Iraq records first death from weeks-long dust storm
Iraq's recent wave of dust storms have left one person dead and thousands hospitalised due to breathing difficulties, the health ministry said.
At least 5,000 people have been hospitalised from the storms began, with 2,000 of the cases alone recorded in the capital city Baghdad, the ministry announced on Thursday.
The ministry urged people with respiratory problems to stay indoors as much as they can and to wear a mask if they go outside.
This is the first known death since the storms began.
Iraq was hammered by a series of such storms in April, grounding flights and leaving dozens hospitalised with respiratory problems.

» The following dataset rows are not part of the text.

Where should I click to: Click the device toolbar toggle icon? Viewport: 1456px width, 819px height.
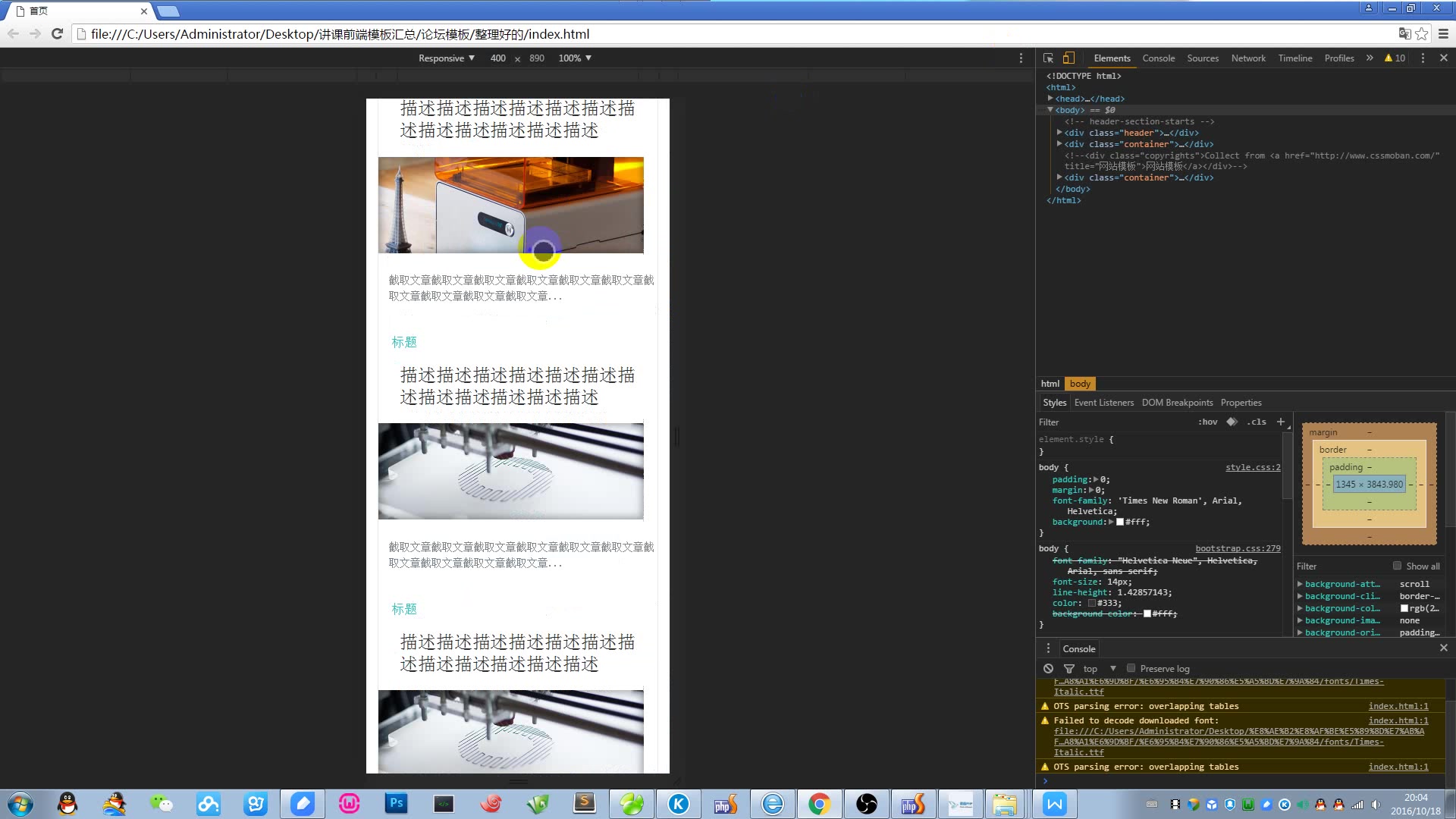[x=1068, y=57]
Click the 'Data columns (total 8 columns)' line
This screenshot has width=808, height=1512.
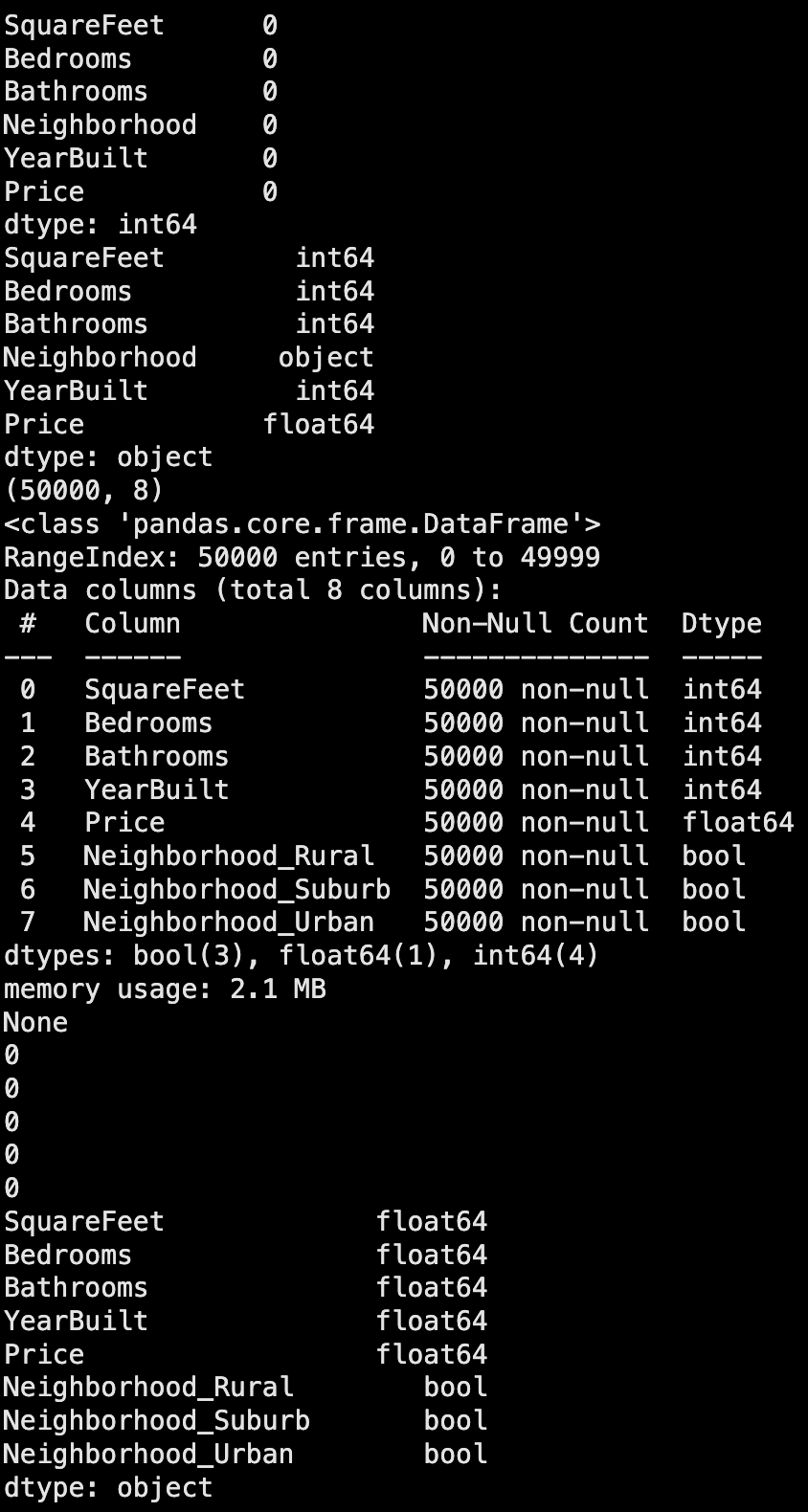pos(253,589)
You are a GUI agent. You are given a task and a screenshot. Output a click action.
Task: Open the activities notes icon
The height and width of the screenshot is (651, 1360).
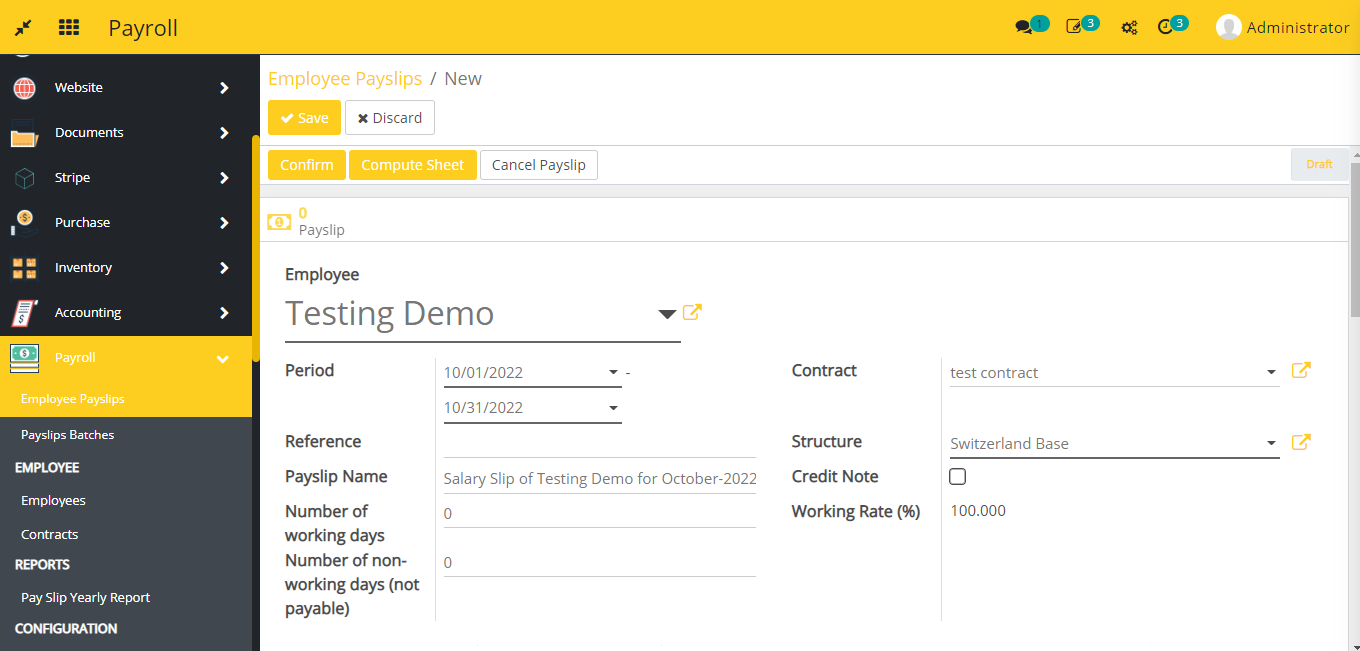point(1075,27)
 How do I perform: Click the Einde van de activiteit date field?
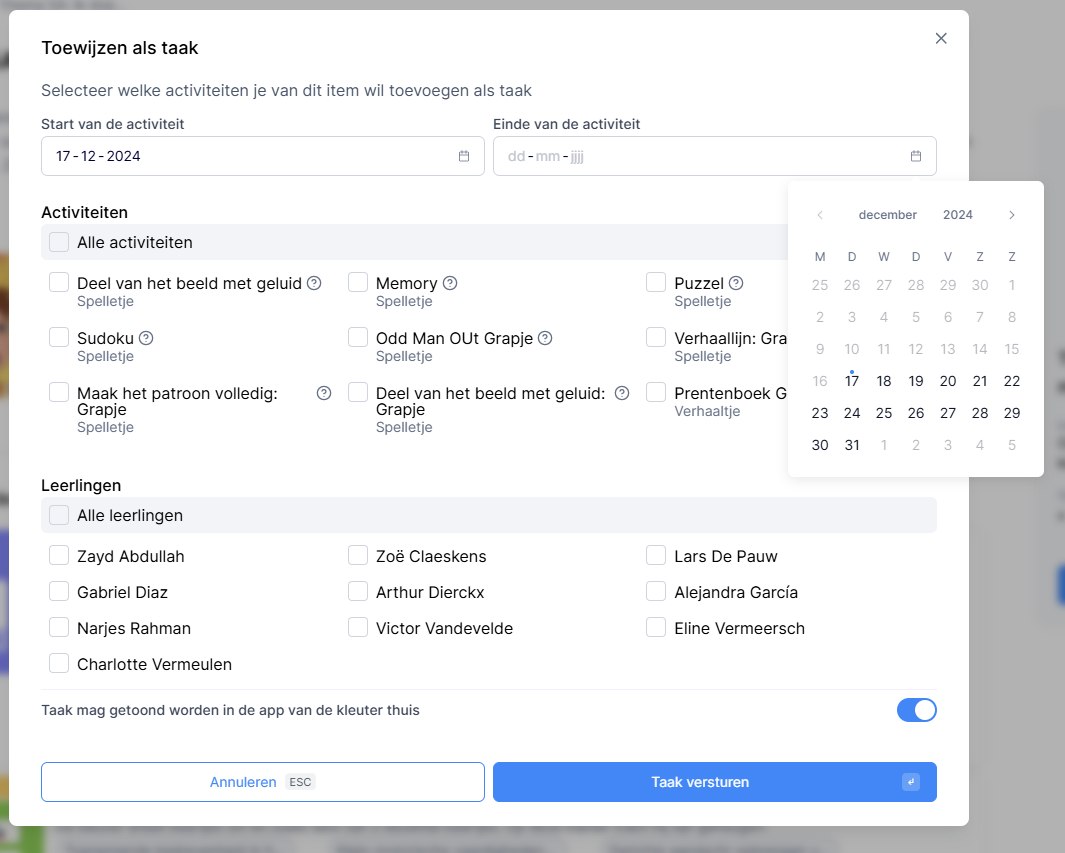coord(700,156)
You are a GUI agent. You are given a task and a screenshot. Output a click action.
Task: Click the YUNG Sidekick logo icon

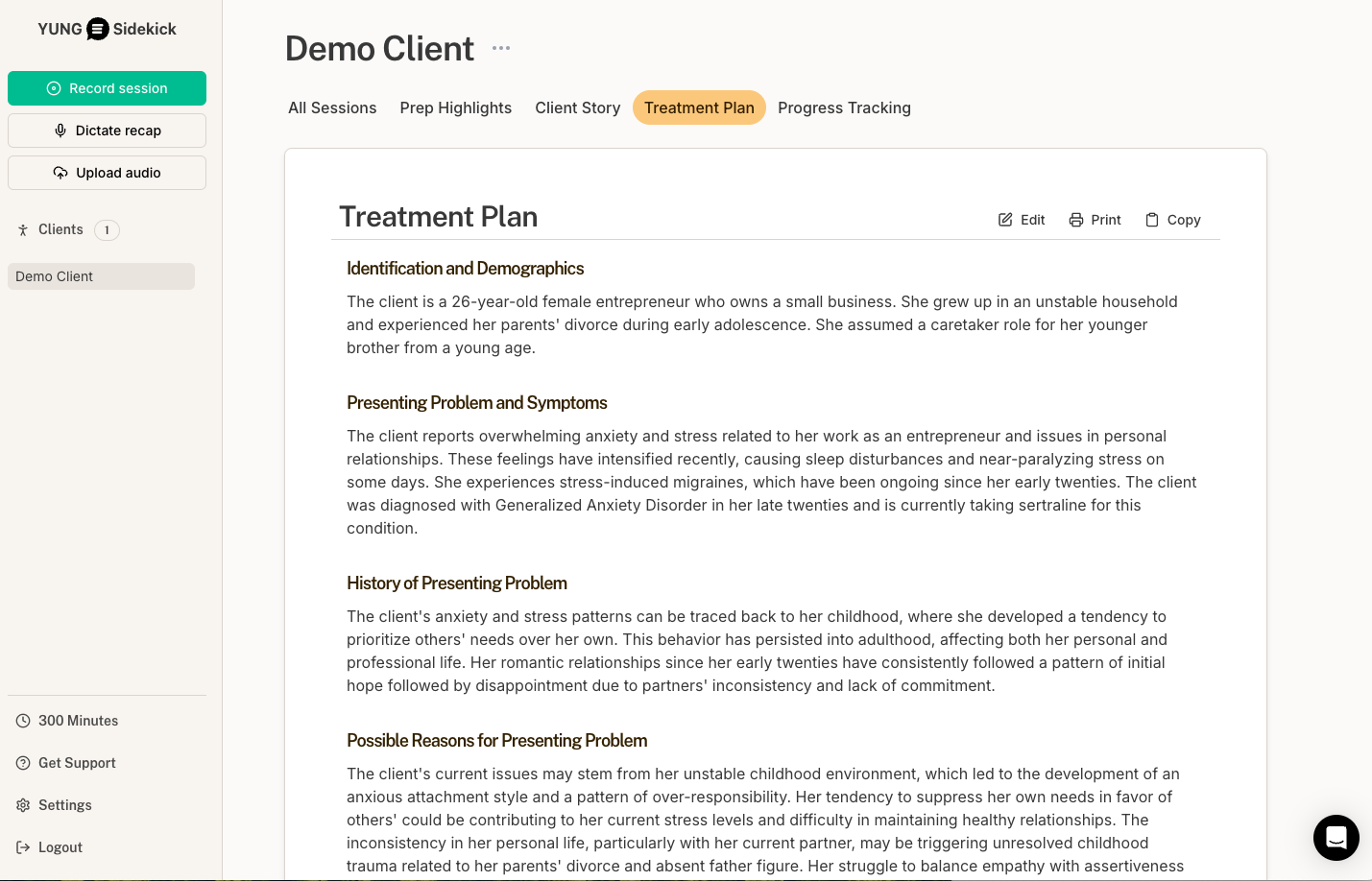coord(98,29)
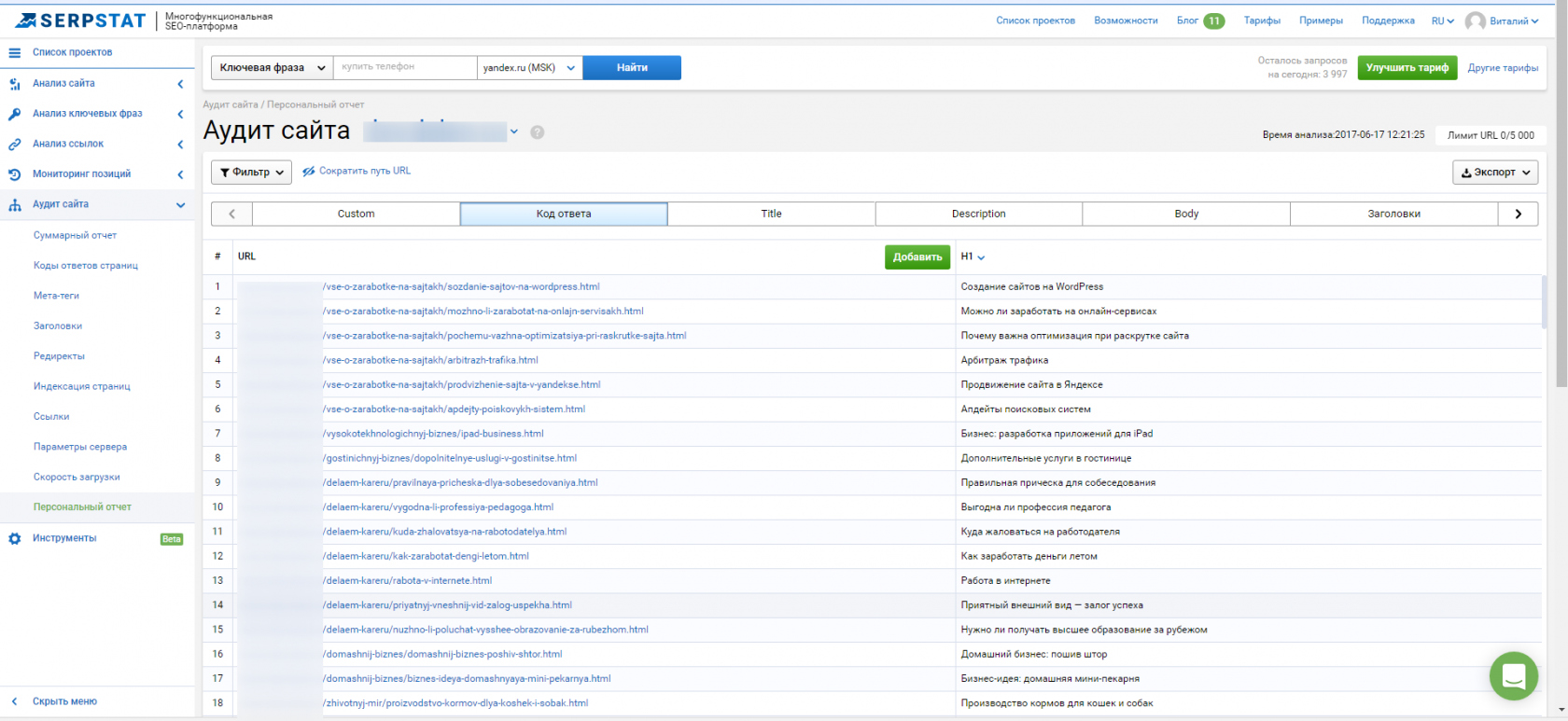Switch to the Title tab
The image size is (1568, 721).
772,214
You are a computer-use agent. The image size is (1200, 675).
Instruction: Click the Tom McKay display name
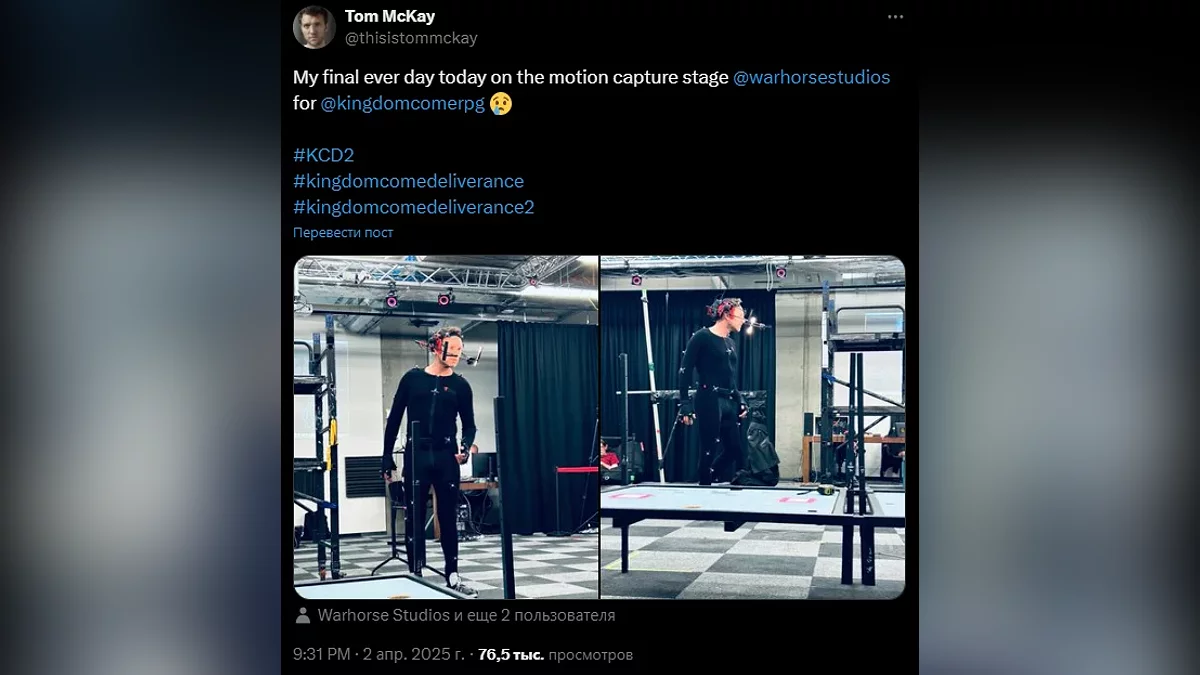click(x=390, y=16)
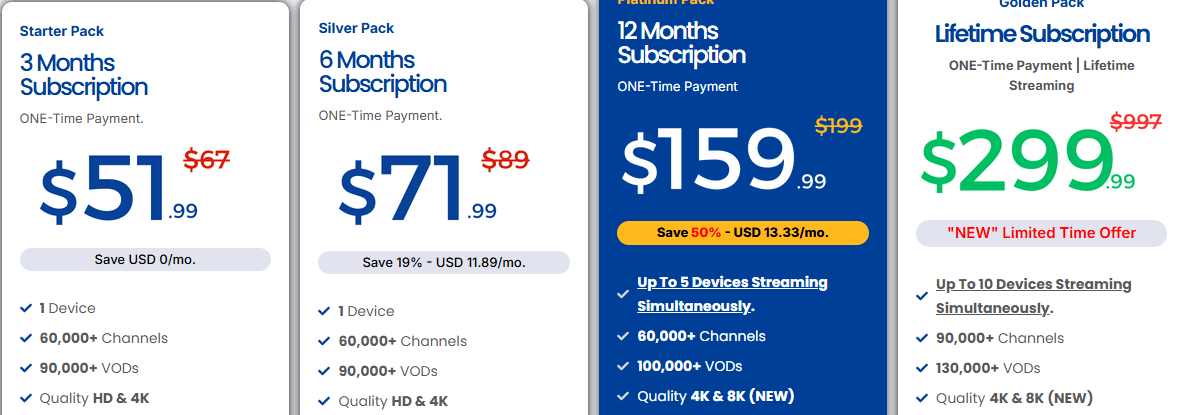Click checkmark beside Platinum '100,000+ VODs'
The width and height of the screenshot is (1184, 415).
(623, 366)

Amer al-Jabri, of Iraq's meteorological office, said that the weather phenomenon is expected to become increasingly common "due to drought, desertification and declining rainfall".
Iraq is particularly vulnerable to climate change, having already witnessed record low rainfall and high temperatures in recent years.
Experts have said these factors threaten to bring social and economic disaster in the war-scarred country.
In November, the World Bank warned that Iraq could suffer a 20-percent drop in water resources by 2050 due to climate change.
In early April, environment ministry official Issa al-Fayad had warned that Iraq could face "272 days of dust" a year in coming decades, according to the state news agency INA.
The ministry said the weather phenomenon could be confronted by "increasing vegetation cover and creating forests that act as windbreaks".